----- PASSAGE TO READ -----
Scientists alter bacteria to survive on arsenic

We didn’t find the little green men. We made them.

NASA had scheduled a press conference recently, with a panel of scientists with specialties in exobiology and weird life forms. This garnered high expectations from science buffs, and even some of the general public had to get excited. This was, indeed, a big deal.

Now, that cat’s out of the bag. Revealed was the news that researchers had created a bacteria that was arsenic based, scraped from the bottom on California’s Mono Lake and fed a diet of the poisonous arsenic.

“Bacteria that live on arsenic? Awesome,” said one student.

This announcement was met with high enthusiasm from the scientific community – but was a letdown for the people expecting aliens.

The bacteria which were shown to thrive on arsenic. Photo courtesy

Here’s the how behind the science: Every living thing, from the tiniest protozoa to the giant blue whale, has DNA. DNA, or Deoxyribonucleic Acid, contains the instructions for all of the body’s functions, and is the reason that organisms, including humans, survive. The shape of DNA looks like a twisted ladder. The rungs are made of amino acids, and the sides of the ladder are made of phosphorus bonded to some sugars.

Generally it’s accepted that life has some basic building blocks: carbon, oxygen, nitrogen, sulfur, hydrogen, and phosphorus. When scientists look for planets that might be able to evolve alien life, that’s what they look for.

What did the scientists do? They scraped the bottom of Mono Lake for the bacteria GFAJ-1, and started to wean it off it’s diet of phosphorus – and then replace it with arsenic. Arsenic is an element known to be toxic to life, even though it’s right below phosphorus in the periodic table. So you wouldn’t expect it to work, right? Wrong. Not only did the bacteria thrive under the arsenic diet, their DNA became altered to incorporate it. The arsenic replaced some of the phosphorus in the sides of the DNA ladder.
----- INFORMATION SHOWN -----
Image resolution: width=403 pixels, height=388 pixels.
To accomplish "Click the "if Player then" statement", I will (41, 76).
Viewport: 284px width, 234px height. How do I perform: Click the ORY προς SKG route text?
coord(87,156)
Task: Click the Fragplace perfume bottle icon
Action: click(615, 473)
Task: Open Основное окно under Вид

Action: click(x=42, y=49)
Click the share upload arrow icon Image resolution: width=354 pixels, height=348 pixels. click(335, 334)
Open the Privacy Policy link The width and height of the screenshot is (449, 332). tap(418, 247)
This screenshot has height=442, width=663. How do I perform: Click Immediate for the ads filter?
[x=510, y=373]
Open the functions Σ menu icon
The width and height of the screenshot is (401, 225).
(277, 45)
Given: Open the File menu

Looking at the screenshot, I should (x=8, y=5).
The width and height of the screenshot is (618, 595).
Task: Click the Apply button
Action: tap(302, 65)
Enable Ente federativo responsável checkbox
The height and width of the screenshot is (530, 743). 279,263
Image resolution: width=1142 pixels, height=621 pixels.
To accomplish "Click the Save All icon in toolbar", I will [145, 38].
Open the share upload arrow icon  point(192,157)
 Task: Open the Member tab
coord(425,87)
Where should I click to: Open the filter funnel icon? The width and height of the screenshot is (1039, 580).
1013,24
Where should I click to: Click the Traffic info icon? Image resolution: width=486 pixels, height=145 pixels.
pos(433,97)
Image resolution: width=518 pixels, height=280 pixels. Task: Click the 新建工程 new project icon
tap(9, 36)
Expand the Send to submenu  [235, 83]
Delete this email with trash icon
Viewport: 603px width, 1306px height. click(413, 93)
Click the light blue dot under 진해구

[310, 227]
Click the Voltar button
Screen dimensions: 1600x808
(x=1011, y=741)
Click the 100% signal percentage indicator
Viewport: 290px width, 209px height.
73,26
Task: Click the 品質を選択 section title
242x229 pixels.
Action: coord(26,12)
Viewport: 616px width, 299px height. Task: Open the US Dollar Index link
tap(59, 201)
-----
_ACTIVITY_
Continue the article on the Mono Lake bacteria fed arsenic, starting right after its final sentence about arsenic replacing phosphorus in the sides of the DNA ladder.

_RESPONSE BOX_
The bacteria were also fed a glucose mixture to use synthesize as ATP – or energy. There was some phosphorus present, but the paper published by the researchers has stated that it wouldn’t have been enough for the bacteria to survive off of.

That means that these little guys are arsenic based.

“There’s this sense of surprise – it’s so unusual that it could change the way we think of everything,” scientist (and science guy) Bill Nye said in a MSNBC television segment, “See, one of the big ideas these days in astrobiology that there could have been what people like to call a second genesis…maybe life arose in multiple ways here on earth, and we’ve never gone looking in the right places and asking the right questions to discover them.”

Oh, if only Arthur C. Clarke was still alive to see this. Clarke, author of 2001: A Space Odyssey (look it up, kids – it’s a sci-fi classic) envisioned life of Saturn’s moons might be silicon based, living in the seas of Europa and in the clouds of the great planet itself.

The real excitement of all this isn’t the bacteria themselves, but of the implications for life on other planets. Up until now, when scientists looked for planets that could support life, they examine whether or not those key elements could exist on the planet.  Now we may have to reexamine our viewpoints of what life really is.

Before now, we had always assumed that life needed these key elements to survive. We were wrong.

Mono Lake, California - the home of the Arsenic bacteria.

But why should we care?

“So what?” said another student.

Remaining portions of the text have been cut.